All'Università degli Studi di Teramo ha preso il via l'8 settembre 2026 la terza edizione del Mese della Ricerca, un'iniziativa che si protrarrà fino al 25 settembre. Il tema centrale scelto per quest'anno è “NEXT GEN PhD. Dove la ricerca diventa comunità”, evidenziando l'importanza della collaborazione e dell'impatto sociale della ricerca. Promossa dalla Scuola di Alta Formazione dell'Ateneo, l'iniziativa si rivolge a un vasto pubblico, includendo dottorandi, alumni, ricercatori, istituzioni, imprese e cittadini, offrendo un percorso articolato su scienza, sviluppo di competenze, cooperazione scientifica e un proficuo dialogo con la società e il territorio.

Il programma è pensato per valorizzare il ruolo cruciale della formazione dottorale e l'investimento strategico che l'Università di Teramo sta compiendo sulle nuove generazioni di studiosi. Fulcro di questa terza edizione sono gli Annual Meetings dei sette corsi di dottorato dell'Ateneo. Qui, oltre 160 dottorandi avranno l'opportunità di presentare e discutere i risultati delle proprie indagini scientifiche con un parterre di studiosi sia italiani che internazionali. I campi di studio coperti sono ampi e diversificati, spaziando dalla salute globale all'intelligenza artificiale applicata ai sistemi alimentari e alle sfide della biomedicina, dalla governance algoritmica e lo Stato di diritto alla valorizzazione delle fonti storiche, dalle trasformazioni economiche e sociali alla sostenibilità integrata, riflettendo la multidisciplinarità della ricerca contemporanea.

Eventi in programma per il Mese della Ricerca

Tra gli appuntamenti di spicco previsti nel calendario del Mese della Ricerca, si segnala la celebrazione dei 30 anni del programma europeo Marie Skłodowska-Curie Actions, fissata per il 21 settembre. Questo evento speciale sarà dedicato a un dialogo approfondito sull'eredità scientifica di Marie Skłodowska-Curie, la prima donna a essere insignita del Premio Nobel, e vedrà il prezioso contributo di tre dottorande.
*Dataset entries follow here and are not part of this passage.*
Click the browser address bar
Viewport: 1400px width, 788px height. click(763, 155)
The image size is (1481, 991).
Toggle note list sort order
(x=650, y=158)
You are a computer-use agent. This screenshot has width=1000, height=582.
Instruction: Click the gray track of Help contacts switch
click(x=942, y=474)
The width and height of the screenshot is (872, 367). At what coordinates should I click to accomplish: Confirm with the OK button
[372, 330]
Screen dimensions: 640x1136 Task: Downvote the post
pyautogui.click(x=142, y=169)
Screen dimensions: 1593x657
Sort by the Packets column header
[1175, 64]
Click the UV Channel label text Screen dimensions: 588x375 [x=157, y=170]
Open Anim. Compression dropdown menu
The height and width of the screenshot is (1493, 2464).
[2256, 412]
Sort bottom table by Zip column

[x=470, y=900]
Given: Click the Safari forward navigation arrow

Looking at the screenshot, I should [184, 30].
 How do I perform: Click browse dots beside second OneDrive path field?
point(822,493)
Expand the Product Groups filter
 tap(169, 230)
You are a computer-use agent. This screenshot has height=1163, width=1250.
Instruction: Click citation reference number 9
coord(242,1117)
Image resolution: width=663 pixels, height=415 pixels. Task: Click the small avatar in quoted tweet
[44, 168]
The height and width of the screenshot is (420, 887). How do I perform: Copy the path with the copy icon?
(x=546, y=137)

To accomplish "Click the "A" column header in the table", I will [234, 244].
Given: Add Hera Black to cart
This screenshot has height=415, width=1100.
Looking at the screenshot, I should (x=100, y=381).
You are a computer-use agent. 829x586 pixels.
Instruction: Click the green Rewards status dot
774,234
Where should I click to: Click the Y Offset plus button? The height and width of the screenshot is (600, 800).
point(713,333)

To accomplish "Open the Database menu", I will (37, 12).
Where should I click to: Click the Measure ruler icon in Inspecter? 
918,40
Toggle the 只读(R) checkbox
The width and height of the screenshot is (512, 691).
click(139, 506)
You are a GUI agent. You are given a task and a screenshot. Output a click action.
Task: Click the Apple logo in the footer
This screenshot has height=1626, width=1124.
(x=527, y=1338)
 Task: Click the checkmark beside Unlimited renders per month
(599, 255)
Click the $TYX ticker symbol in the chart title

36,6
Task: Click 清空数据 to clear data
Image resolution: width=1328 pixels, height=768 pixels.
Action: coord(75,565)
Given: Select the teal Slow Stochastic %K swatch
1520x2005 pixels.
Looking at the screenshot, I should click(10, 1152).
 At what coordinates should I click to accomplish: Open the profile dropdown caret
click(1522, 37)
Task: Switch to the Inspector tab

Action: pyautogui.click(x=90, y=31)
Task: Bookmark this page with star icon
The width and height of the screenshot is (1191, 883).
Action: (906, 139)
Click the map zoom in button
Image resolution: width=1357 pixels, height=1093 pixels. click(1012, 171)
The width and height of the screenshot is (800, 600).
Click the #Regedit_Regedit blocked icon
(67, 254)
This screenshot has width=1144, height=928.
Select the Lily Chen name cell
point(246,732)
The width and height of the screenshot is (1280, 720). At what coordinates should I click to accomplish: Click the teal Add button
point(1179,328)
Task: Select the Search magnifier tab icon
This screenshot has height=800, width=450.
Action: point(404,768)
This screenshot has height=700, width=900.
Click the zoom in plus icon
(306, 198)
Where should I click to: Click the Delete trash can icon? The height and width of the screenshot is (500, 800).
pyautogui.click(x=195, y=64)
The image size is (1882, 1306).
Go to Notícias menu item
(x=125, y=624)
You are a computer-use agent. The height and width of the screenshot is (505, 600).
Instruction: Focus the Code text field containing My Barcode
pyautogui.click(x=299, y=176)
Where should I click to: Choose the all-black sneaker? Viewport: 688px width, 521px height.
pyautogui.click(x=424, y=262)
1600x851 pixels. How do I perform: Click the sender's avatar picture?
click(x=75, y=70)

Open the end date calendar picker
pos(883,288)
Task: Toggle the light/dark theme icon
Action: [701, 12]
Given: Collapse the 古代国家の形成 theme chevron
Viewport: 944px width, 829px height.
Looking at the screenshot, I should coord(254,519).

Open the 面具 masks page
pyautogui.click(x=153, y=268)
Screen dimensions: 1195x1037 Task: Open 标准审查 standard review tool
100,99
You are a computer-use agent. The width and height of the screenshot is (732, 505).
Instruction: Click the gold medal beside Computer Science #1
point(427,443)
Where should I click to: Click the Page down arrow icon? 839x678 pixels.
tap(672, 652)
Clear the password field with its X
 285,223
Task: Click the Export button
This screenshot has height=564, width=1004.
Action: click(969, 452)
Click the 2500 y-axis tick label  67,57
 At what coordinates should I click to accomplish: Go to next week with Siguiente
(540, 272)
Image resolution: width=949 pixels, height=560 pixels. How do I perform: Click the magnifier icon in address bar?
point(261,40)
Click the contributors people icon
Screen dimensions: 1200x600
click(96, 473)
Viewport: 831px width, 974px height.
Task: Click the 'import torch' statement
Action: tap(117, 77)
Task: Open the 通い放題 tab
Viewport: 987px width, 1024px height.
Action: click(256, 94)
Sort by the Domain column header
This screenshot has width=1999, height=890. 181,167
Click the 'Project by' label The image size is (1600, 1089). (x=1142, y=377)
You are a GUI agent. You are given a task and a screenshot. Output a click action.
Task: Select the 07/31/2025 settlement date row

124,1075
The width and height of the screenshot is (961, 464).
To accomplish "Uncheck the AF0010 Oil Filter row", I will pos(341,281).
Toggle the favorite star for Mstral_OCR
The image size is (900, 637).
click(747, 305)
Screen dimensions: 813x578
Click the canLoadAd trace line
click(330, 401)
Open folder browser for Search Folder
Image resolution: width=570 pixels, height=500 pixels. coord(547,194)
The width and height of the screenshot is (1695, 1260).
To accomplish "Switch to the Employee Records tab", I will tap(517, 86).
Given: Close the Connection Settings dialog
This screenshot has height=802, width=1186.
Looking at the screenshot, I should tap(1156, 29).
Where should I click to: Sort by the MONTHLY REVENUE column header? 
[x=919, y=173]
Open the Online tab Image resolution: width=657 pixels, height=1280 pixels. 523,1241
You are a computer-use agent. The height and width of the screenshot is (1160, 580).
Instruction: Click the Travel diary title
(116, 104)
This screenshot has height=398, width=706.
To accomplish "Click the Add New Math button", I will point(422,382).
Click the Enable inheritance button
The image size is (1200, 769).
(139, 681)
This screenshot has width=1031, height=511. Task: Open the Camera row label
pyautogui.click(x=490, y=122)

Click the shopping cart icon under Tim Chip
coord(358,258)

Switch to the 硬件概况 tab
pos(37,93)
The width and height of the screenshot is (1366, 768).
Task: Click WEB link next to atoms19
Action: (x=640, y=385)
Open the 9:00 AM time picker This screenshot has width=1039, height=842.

La giornata sarà arricchita anche dalla proiezione del film “Radioactive” di Marjane Satrapi, un'occasione per riflettere sulla vita e le scoperte della celebre scienziata. La conclusione della manifestazione è in agenda per venerdì 25 settembre, alle ore 18:00, presso Largo Melatino, dove si terrà la solenne cerimonia di consegna delle pergamene ai neo-dottori di ricerca, un momento significativo che corona anni di impegno e studio.

Il rettore Christian Corsi ha ribadito l'importanza strategica della ricerca e della formazione nel percorso di crescita sia dell'Ateneo che del territorio circostante. In una dichiarazione rilasciata in occasione dell'avvio della manifestazione, ha affermato: “Negli ultimi quattro anni l'Ateneo ha investito oltre 12 milioni di euro nei dottorati, un investimento nel capitale umano fondamentale in un'era di rapida transizione tecnologica”. La direttrice della Scuola di Alta Formazione, Barbara Barboni, ha legato l'iniziativa alle persone impegnate nei dottorati.